Se os gramáticos portugas querem ter algum papel na "unidade" da língua - vou ser caridoso e entender por isso a produção cultural coerente em português, independentemente das variedades gráficas, fonéticas e gramaticais - então que escrevam dicionários em condições, que trabalhem mais e se passeiem menos com medalhas ao peito e ares de superioridade missionária.
Foi por ter uma concepção "unitária" (em que a unidade é uma "arma" para afirmar o "espírito" de qualquer coisa contra uma "ameaça" que aí vem) que o castelhano se tornou "espanhol" no linguajar quotidiano e em tempos se coagiu o uso das outras línguas da hispânia. Foi a mesma concepção unitária que fazia os estudantes liceais dos países do pacto de Varsóvia terem de ter um correspondente (pen pal) russo, e o ensino do russo se tornou obrigatoriedade para essas populações (odeio a palavra "povos" e os espantalhos lógicos e morais que traz consigo).
Não é preciso esta unidade nem esta coerência para termos uma cultura sólida e produção cultural coerente. O que nos faz falta é a última e não a primeira, que não é indício de saúde nem de coisa alguma a não ser miséria moral, delusão, auto-engano, tolices étnico-missionárias ou nacional-religiosas.
«O que fica de tudo isto? Incompetência linguística, oportunismo e mentira política. Estes são os ingredientes do malfadado acordo ortográfico.»

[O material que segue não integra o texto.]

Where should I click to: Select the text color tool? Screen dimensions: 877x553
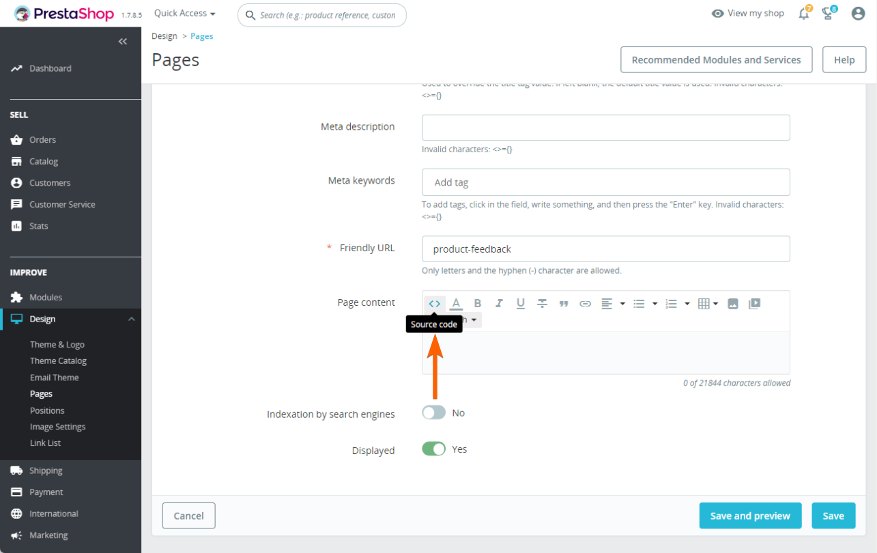(x=456, y=303)
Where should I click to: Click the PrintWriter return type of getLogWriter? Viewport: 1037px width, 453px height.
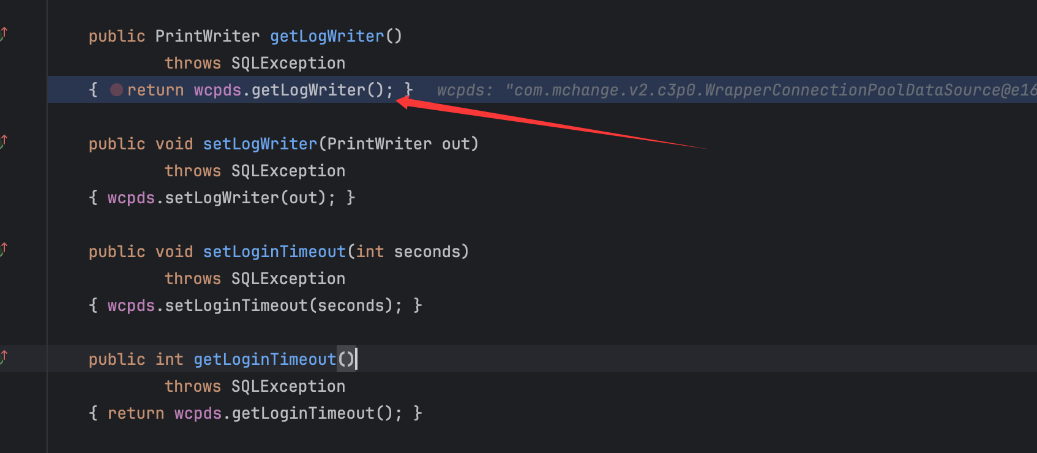tap(207, 36)
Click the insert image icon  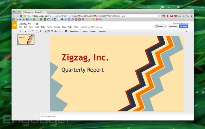point(52,31)
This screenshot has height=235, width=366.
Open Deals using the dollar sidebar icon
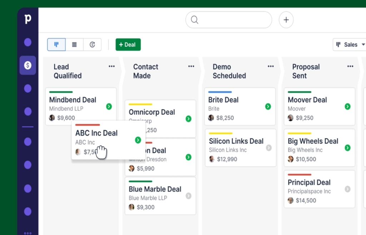click(28, 65)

Sim, mas a incompetência linguística, o oportunismo e a mentira política são apenas as faces visíveis de uma simples manobra economicista. Chamando, para variar, os bois pelos nomes: o AO resulta exclusivamente dos interesses da expansão brasileira, com a cobertura palavrosa de alguns intelectuais portugueses não totalmente inocentes quanto a interesses pessoais.

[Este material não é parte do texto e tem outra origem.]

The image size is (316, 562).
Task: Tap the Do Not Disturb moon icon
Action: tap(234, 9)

«Razões para desobedecer à lei e continuar a escrever como já sabemos escrever.»
Pois, é claro. Mas, se me é permitido o tom acintoso, para que é que isso interessa? Evidentemente, ninguém será "obrigado" a escrever de forma diferente; nas suas notas pessoais, na sua correspondência particular, etc. Mas experimentemos nós outros redigir qualquer documento oficial escapando à norma brasileira. Tentemos enviar obras para as editoras, a ver como nos aparecerão depois nos escaparates. Atrevamo-nos a corrigir as redacções dos nossos alunos, quando as patacoadas deixarem oficialmente de o ser.
Não existe manifesto mais conformista e derrotista do que aquele que reconhece como inevitabilidade o que não passa de mera imbecilidade. Mercantilismo. Ganância. Traição.
Ricardo Augusto Tiné.
Já que é tão gritante as diferenças entre o nosso falar e escrever dos portugueses, já que é visível os interesses políticos e a incompetência da nossa ABL, por que não pormos em pauta o verdadeiro problema da nossa língua? A NOMECLATURA "língua brasileira" para daí, então, elaborarmos nossas próprias regras e nosso próprio sistema gramatical? Certo é que com essa farsa de língua portuguesa no Brasil, jamais chegaremos a um denominador comum. "falamos brasileiro mas temos que serguir regras portuguesas" Isso é uma imbecilidade tão profunda, uma demonstração de incompetência tão alarmante, que chego a imaginar que ainda somos colonos de Portugal.